Enacting extrajudicial punishments, on-the-spot fines, unannounced home inspections at any time based on your purchases from the government monopoly utility, is turning the entire democratic premise upside down to eradicate a peaceful culture of 4 million Canadians for something 60 per cent of Canadians think should not be a crime at all. There is no other single law that the citizens want repealed more than the prohibition of cannabis, yet we are prepared to gut our constitutional bedrock to wage a war on fellow Canadians.

It used to be that prohibition meant media demonization, moronic myths, black markets, some stiff penalties, and hypocrisy; but, until recently, the actual constitutional structure that is the foundation of Canada remained more or less intact. The courts with all their safeguards concerning your privacy rights were there.

Not anymore.

Judge for yourself these two statements:

“Justice is no aim in itself. We must exterminate the idea that it is a judge’s function to let the law prevail. That is pure madness.” Adolph Hitler

“A general consensus at the forum was prevention and deterrence will have to come from other avenues than the courts.” Weeding Out Drug Houses, Langley Times, Oct. 18, by Monique Tamminga

A conference of prohibitionist politicians, police, bylaw officers, real estate agents and property managers admitted police cannot stop marijuana growing in Canada as long as the current system of criminal law exists. They were referring to the legal system upon which Canada was founded. It ensures Canada is and remains a civilized and just country with safeguards for basic individual rights and freedoms. For the marijuana culture that legal system and its safeguards are now a memory. They were extinguished while Canada slept.

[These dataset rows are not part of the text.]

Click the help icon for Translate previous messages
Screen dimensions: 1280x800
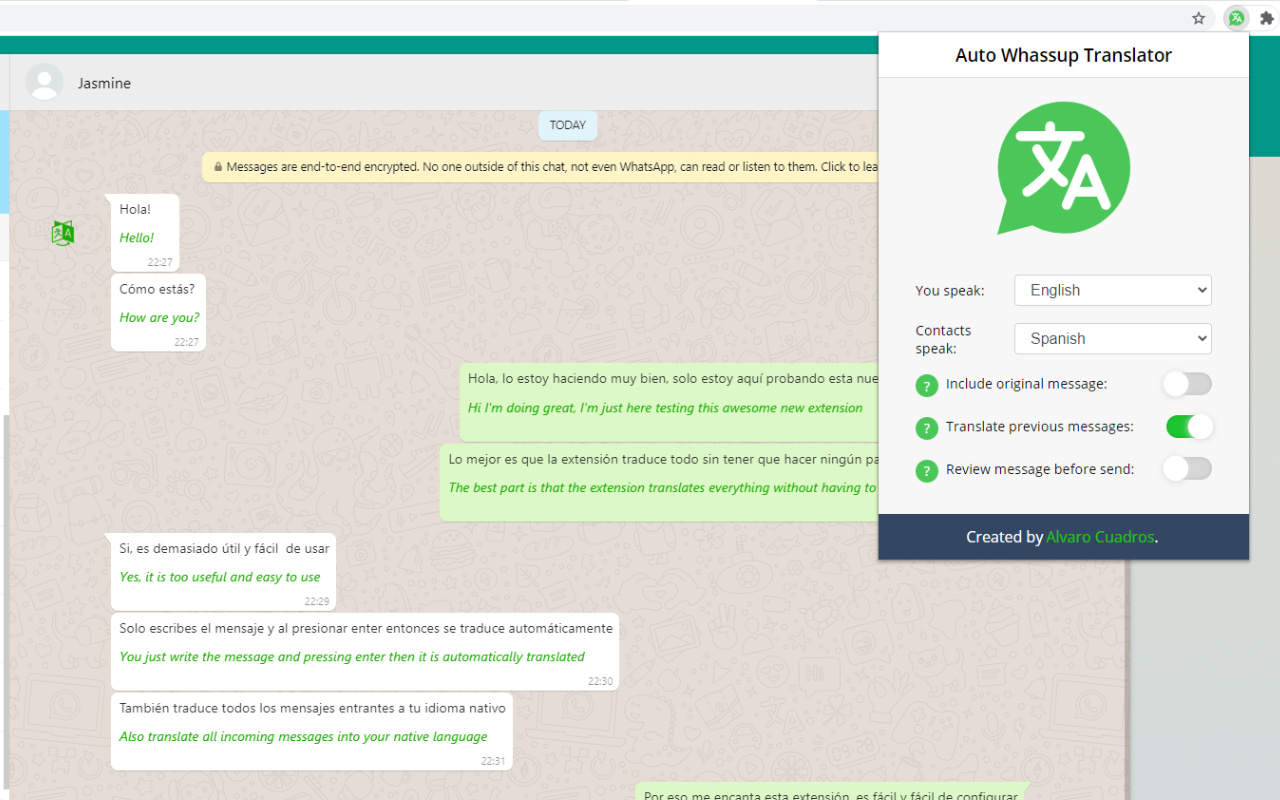point(926,427)
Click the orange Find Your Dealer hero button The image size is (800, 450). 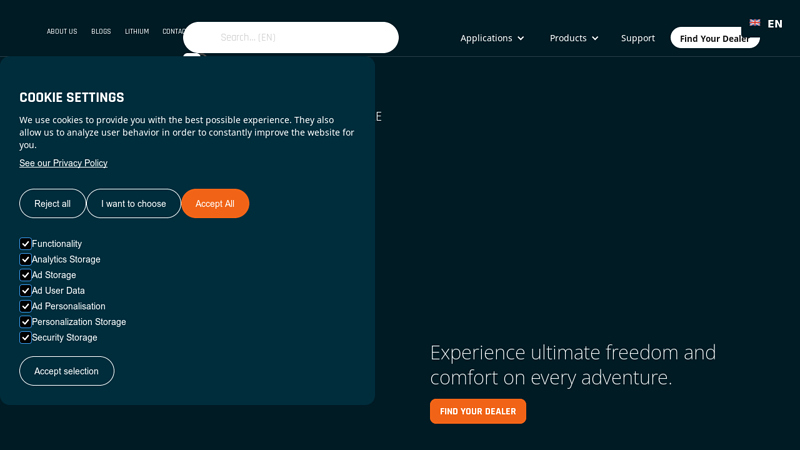477,411
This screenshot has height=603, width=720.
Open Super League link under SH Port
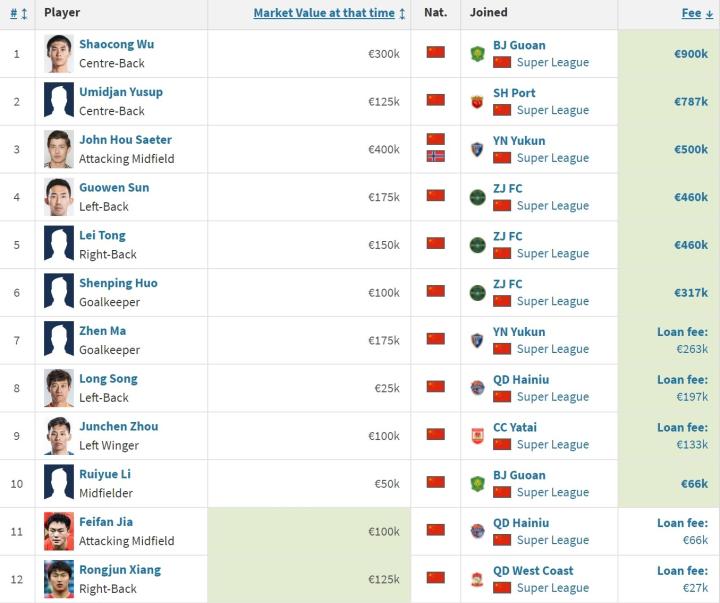tap(552, 110)
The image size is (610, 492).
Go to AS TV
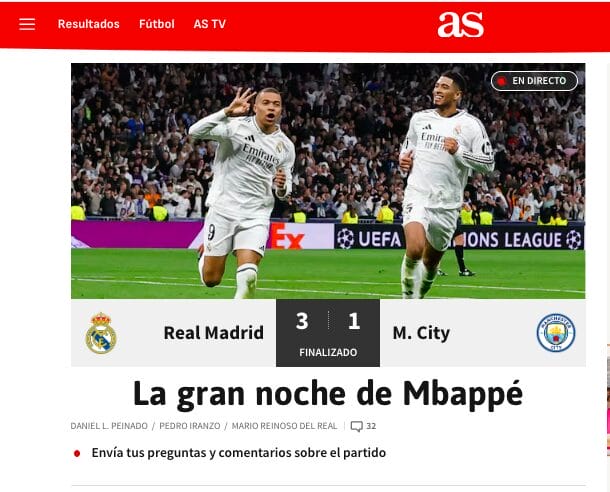[x=210, y=24]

“Why should I care about marijuana prohibition?” straight people often ask me. This is why. We awake to a new world order, one that has historical precedent.

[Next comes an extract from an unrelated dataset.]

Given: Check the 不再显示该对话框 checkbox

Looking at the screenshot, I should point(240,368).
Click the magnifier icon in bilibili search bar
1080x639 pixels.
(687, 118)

The Langley Times reported: “’To put a dent in grow-ops and meth labs, it’s time to consider the problem as a public safety issue and get away from relying on a failed court system,’ said Surrey Fire Chief Len Garis at a forum held in Langley City on Thursday.”

According to The Langley Times piece, prohibitionists blame the “required judge-approved warrants and other technicalities” for the spread of marijuana gardens. What used to be the bedrock of our Charter Rights is now a mere nuisance technicality, not to just police, but the entire government bureaucracy and civil service at all three levels of government.

As the Langley symposium showed, these bureaucratic inquisitors currently have the right to invade your home anytime they want and as often as they want, treat you in a rude and abusive manner without consequence, shut off your power on a whim, search your home, fine you into financial ruin, evict you, and publicize it all forever.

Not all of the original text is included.